# [WHAT IS REQUIRED]
Wherever the word "sidebar" appears in a line of the data, that line should be copied.

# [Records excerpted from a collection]
▼
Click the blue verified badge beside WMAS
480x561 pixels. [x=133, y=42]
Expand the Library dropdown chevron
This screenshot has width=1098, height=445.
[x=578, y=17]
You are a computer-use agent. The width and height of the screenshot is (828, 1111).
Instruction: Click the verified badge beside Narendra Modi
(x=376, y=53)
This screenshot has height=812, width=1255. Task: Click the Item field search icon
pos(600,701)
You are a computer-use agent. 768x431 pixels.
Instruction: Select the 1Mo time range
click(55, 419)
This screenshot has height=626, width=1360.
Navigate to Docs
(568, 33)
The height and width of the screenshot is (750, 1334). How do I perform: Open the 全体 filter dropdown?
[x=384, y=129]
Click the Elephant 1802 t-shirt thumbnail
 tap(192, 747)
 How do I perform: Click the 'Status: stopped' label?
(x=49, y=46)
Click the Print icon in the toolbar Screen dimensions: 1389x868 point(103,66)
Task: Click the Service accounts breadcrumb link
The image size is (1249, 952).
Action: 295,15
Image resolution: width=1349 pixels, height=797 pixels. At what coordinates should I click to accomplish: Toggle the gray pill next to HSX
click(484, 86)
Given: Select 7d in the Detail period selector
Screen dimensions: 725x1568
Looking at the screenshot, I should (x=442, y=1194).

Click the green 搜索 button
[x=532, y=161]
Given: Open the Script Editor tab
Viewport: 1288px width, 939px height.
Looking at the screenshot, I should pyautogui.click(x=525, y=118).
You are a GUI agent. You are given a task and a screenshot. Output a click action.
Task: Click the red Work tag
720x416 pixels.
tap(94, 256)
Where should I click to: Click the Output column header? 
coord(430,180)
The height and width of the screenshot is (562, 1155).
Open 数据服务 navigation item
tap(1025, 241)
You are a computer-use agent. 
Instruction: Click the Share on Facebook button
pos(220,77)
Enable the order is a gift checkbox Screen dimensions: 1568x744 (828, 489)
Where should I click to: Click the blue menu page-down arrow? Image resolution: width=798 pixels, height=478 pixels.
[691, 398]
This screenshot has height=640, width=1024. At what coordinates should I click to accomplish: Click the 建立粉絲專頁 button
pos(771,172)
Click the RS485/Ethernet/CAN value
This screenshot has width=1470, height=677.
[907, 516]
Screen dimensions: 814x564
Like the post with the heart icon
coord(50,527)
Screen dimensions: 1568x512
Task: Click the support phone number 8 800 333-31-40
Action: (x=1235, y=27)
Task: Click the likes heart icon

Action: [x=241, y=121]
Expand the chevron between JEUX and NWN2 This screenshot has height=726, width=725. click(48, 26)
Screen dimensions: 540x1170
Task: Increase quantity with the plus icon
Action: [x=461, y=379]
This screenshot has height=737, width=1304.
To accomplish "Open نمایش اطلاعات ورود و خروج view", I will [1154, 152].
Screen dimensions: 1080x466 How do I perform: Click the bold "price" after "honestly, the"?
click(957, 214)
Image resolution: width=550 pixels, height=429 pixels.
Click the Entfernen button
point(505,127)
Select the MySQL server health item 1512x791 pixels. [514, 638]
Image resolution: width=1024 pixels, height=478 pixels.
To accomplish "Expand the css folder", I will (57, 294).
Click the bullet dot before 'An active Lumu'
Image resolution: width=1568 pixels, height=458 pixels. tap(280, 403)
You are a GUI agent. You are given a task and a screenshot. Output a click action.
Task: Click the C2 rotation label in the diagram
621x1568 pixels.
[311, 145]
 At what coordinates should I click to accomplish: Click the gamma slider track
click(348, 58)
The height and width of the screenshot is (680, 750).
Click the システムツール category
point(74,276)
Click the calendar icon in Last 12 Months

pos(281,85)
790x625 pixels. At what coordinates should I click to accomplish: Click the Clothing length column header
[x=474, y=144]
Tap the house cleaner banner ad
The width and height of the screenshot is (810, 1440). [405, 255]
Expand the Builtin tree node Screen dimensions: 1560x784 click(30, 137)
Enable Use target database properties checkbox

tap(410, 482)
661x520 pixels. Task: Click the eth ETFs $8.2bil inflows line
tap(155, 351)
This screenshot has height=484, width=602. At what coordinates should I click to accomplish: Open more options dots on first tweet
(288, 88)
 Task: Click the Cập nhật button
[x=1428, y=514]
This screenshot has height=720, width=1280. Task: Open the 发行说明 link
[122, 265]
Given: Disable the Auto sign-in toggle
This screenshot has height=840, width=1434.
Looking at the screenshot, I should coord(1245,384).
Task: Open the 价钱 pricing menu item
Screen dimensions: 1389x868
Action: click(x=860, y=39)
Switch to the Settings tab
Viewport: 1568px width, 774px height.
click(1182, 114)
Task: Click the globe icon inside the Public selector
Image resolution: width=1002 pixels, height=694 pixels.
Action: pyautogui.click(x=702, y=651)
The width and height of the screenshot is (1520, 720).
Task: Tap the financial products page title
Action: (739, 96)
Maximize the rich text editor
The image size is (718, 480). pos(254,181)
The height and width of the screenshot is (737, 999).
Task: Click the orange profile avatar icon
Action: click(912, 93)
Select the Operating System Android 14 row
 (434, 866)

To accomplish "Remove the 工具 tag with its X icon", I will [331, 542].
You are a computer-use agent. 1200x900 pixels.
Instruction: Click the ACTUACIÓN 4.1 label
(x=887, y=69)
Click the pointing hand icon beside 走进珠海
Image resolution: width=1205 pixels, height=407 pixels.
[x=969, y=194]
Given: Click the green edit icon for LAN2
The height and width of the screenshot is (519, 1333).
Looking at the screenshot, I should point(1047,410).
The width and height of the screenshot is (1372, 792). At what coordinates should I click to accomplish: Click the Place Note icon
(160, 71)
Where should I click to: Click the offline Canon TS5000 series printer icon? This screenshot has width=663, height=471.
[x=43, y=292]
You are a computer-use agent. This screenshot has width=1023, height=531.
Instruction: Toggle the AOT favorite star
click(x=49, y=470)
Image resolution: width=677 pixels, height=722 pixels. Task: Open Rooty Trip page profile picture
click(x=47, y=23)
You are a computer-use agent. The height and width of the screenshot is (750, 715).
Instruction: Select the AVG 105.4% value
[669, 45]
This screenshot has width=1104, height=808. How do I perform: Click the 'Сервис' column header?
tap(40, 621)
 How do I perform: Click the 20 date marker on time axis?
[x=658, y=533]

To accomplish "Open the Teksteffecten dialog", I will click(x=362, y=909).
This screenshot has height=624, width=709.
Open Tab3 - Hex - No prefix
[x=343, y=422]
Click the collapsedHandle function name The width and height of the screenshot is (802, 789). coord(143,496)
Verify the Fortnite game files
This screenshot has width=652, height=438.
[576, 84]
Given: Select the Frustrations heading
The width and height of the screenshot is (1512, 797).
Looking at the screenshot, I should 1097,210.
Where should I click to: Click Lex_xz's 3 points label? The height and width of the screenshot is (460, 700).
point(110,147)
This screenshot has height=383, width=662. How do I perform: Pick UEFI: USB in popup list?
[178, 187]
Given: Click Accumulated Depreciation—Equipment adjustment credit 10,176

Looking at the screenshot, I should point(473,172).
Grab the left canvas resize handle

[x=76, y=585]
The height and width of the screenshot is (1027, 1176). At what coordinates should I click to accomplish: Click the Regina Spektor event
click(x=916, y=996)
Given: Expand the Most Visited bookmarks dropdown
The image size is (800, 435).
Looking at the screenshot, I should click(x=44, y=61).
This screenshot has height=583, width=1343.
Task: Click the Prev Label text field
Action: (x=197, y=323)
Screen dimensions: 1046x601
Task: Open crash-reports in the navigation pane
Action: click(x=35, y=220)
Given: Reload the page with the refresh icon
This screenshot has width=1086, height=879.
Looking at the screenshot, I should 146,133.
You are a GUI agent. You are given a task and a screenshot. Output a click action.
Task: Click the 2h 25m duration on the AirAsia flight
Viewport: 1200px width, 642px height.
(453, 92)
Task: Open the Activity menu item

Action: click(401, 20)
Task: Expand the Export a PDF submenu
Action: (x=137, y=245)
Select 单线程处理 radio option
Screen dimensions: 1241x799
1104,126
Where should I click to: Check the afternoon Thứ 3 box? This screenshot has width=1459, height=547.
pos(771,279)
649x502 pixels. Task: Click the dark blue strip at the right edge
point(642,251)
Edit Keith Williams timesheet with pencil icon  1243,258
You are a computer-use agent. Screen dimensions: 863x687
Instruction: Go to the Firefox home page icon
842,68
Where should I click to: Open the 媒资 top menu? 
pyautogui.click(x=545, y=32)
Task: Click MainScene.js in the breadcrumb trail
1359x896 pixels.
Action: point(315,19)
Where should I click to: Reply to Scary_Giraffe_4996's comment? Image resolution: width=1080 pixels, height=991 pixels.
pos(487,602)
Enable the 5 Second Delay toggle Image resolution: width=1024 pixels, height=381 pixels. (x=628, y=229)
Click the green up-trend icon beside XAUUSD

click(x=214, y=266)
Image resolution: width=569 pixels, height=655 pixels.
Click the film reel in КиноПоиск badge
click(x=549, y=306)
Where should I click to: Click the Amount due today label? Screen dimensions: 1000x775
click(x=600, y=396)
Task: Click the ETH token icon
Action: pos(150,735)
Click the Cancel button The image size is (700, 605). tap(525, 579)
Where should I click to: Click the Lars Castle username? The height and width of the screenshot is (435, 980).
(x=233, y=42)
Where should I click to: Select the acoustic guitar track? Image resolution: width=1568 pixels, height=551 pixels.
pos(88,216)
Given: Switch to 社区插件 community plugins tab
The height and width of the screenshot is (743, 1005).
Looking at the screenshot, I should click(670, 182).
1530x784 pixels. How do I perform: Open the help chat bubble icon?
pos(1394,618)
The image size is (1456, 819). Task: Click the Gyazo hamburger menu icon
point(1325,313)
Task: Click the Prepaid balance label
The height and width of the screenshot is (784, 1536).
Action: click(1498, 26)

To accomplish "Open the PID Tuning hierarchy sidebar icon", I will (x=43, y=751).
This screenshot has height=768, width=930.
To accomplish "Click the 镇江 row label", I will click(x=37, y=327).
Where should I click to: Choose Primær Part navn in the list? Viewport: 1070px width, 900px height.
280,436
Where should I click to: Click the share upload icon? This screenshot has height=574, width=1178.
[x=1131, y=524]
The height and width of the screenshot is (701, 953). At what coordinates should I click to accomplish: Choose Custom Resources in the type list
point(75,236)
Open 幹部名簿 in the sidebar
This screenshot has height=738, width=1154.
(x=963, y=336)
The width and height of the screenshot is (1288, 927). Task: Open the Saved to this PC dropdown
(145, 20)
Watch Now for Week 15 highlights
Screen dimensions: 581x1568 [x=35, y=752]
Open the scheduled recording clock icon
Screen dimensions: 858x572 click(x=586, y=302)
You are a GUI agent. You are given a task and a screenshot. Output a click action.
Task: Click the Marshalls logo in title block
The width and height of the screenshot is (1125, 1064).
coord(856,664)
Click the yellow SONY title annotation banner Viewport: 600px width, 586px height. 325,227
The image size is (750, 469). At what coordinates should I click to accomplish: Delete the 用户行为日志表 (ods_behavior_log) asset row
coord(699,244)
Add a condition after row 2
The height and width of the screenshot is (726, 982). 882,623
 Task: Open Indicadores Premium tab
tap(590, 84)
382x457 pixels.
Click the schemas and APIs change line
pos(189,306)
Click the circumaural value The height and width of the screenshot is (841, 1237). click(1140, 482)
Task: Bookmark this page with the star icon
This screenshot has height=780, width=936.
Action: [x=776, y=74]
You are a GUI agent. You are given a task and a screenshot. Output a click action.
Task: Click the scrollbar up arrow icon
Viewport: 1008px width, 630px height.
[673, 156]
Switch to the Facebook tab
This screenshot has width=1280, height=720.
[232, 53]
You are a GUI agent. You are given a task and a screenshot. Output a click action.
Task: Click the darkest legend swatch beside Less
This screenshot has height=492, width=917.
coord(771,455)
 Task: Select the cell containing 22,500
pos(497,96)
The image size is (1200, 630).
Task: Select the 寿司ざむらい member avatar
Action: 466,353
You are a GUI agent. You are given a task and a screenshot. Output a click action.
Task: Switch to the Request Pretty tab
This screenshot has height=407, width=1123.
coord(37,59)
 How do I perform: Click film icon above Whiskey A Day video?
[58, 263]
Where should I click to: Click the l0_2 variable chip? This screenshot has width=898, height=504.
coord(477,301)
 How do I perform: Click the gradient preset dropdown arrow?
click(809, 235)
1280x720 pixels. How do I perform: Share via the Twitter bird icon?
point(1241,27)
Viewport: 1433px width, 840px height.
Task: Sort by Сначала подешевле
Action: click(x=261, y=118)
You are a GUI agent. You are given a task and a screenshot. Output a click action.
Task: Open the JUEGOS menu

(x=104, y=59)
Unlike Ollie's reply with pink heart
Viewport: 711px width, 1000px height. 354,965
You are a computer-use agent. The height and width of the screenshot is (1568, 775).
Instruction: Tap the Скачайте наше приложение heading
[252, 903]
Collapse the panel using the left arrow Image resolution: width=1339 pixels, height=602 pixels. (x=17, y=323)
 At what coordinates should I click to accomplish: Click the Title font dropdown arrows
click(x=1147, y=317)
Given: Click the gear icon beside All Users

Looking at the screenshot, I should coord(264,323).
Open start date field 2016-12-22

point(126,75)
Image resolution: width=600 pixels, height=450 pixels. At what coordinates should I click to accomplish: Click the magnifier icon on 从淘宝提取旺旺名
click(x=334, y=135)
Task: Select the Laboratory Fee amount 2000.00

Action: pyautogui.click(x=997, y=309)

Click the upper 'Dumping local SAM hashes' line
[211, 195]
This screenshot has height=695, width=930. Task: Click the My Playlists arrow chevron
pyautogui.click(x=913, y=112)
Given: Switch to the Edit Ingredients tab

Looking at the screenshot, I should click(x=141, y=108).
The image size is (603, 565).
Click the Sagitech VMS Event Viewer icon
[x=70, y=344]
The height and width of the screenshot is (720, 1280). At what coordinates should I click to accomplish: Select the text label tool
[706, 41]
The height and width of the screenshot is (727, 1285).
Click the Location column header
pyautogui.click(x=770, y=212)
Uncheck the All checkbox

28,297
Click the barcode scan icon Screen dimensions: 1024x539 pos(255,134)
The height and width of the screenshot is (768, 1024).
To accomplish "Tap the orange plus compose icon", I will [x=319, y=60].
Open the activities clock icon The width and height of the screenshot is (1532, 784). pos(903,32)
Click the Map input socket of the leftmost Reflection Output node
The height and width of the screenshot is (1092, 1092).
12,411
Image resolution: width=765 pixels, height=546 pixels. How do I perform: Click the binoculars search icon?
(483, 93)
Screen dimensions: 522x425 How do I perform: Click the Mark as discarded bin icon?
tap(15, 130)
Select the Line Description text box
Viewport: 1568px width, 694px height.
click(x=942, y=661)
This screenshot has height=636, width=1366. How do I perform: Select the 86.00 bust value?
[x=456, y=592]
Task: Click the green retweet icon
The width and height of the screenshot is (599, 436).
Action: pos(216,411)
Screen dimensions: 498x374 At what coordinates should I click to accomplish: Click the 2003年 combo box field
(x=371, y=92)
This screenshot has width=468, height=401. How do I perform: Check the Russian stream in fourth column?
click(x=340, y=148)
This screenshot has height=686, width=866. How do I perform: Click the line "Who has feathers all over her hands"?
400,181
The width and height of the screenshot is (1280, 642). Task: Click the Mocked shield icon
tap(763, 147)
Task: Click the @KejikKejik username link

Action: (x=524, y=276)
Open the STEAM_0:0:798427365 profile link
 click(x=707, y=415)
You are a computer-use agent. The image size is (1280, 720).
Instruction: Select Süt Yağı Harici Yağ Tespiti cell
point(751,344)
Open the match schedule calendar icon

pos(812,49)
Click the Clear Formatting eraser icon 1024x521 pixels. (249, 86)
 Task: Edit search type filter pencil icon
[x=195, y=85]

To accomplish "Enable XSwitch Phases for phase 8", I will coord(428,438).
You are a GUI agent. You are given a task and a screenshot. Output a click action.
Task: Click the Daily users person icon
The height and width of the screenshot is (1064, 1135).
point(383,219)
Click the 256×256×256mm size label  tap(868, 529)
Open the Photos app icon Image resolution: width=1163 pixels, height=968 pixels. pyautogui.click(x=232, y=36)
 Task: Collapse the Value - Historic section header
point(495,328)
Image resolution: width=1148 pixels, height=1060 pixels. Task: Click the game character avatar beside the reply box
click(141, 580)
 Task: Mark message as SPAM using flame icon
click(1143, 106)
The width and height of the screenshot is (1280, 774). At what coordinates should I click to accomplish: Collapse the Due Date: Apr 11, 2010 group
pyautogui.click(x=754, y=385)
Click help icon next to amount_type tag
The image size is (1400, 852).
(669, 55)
▲
# [EXERCISE SOLUTION]
To accomplish "Open the PID Tuning hierarchy sidebar icon", I will (x=43, y=751).
Open 幹部名簿 in the sidebar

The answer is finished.